The effects of cold-induced brain edema and white-matter ischemia on the somatosensory evoked response

The electrophysiological effects of cold-lesion edema and white-matter ischemia were studied in cats by reference to the short-latency somatosensory evoked response. The primary cortical waves were found to be considerably delayed following a period of white-matter ischemia; hosever, cold-lesion edema appeared to have no significant effect on the evoked response. The authors conclude that vasogenic edema does not interfere with axonal functioning by an ischemic mechanism.

Deleterious effect of glucose pretreatment on recovery from diffuse cerebral ischemia in the cat. I. Local cerebral blood flow and glucose utilization

Diffuse cerebral ischemia was created in pentobarbital-anesthetized cats by basilar and bilateral carotid artery occlusions and hypotension. Local cerebral blood flow (ICBF) was assessed autoradiographically with 14C-antipyrine, and local cerebral glucose utilization with 14C-2-deoxyglucose. In animals without glucose pretreatment, 15 min of ischemia led to a homogeneous reduction of post-ischemic cerebral perfusion to 31% of control; ischemia of 30 min produced post-ischemic perfusion heterogeneities in the cerebral cortex and deep gray structures. In animals pretreated with dextrose, 1.5 gm/kg intravenously, heterogeneous cerebral perfusion was observed following only 15 min of ischemia, and a severe global impairment of cerebral reperfusion occurred after the 30 min insult.

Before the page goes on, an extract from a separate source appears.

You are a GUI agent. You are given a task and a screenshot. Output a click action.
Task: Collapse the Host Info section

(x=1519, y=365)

Deoxyglucose autoradiograms in the latter animals were remarkable for a complete suppression of tracer uptake in the cerebral cortex and a paradoxically increased tracer concentration in the cerebral white matter. Mean plasma glucose in the treated animals exceeded 1000 mg/100 ml. Large glucose loads prior to ischemia dramatically impair post-ischemic cerebral perfusion.

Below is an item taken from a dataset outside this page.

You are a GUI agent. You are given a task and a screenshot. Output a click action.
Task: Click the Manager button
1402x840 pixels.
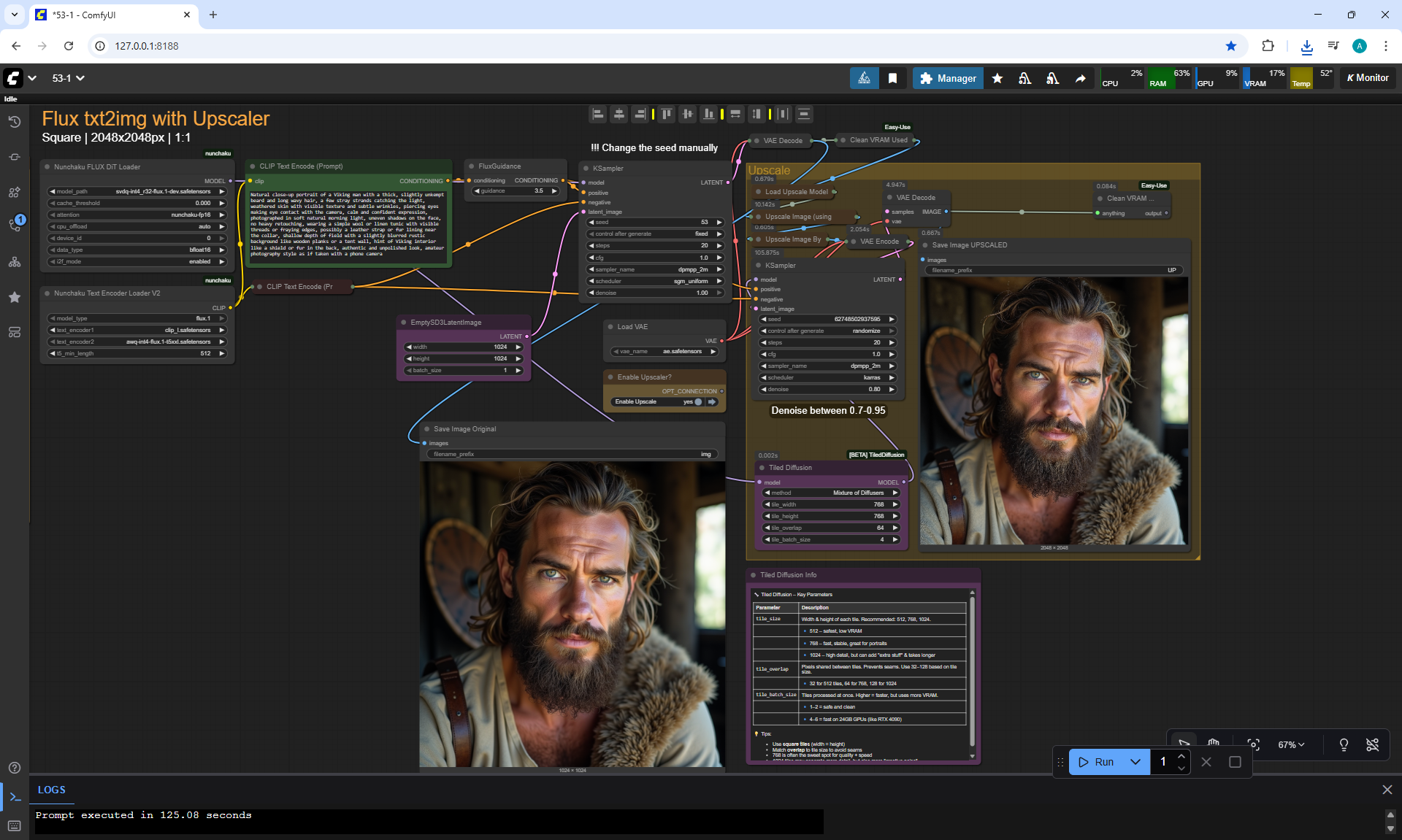[948, 78]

Deleterious effect of glucose pretreatment on recovery from diffuse cerebral ischemia in the cat. II. Regional metabolite levels

Glucose was infused intravenously into cats prior to cerebral ischemia. Brain concentrations of glucose, measured in 7 regions, were elevated 2.5-fold compared to those of non-infused animals. Ischemia of 15 or 30 minutes duration caused a greater accumulation of lactic acid in the brain of glucose-infused animals. Post-ischemic restitution of cerebral ATP, phosphocreatine, and lactate during 90 minutes of recirculation was severely impaired in the brain of animals pretreated with glucose compared to untreated animals. Thus, excess lactic acidosis may be a major factor interfering with metabolic restitution following cerebral ischemia.

Correlation between glucose utilization and metabolite levels during focal ischemia in cat brain

Focal ischemia was produced in cat brain by occluding the middle cerebral artery. After 60 min of ischemia the rate of glucose utilization, as measured by the uptake of [14C] deoxyglucose ([14C]DG), was correlated with tissue levels of ATP, phosphocreatine, and lactate measured in the same regional samples. Ischemia caused local increases of [14C]DG uptake which were associated with mild to moderate anaerobic perturbations of metabolite levels. Altered metabolite levels also occurred in regions in which the rate of glucose consumption was not markedly different from that of the non-ischemic hemipshere. In addition, there were regions with decreased [14C] DG uptake which invariably were depleted of ATP and phosphocreatine. Thus, suppression of glucose metabolism was restricted to the most severely ischemic areas, where the delivery of glucose may be rate-limiting.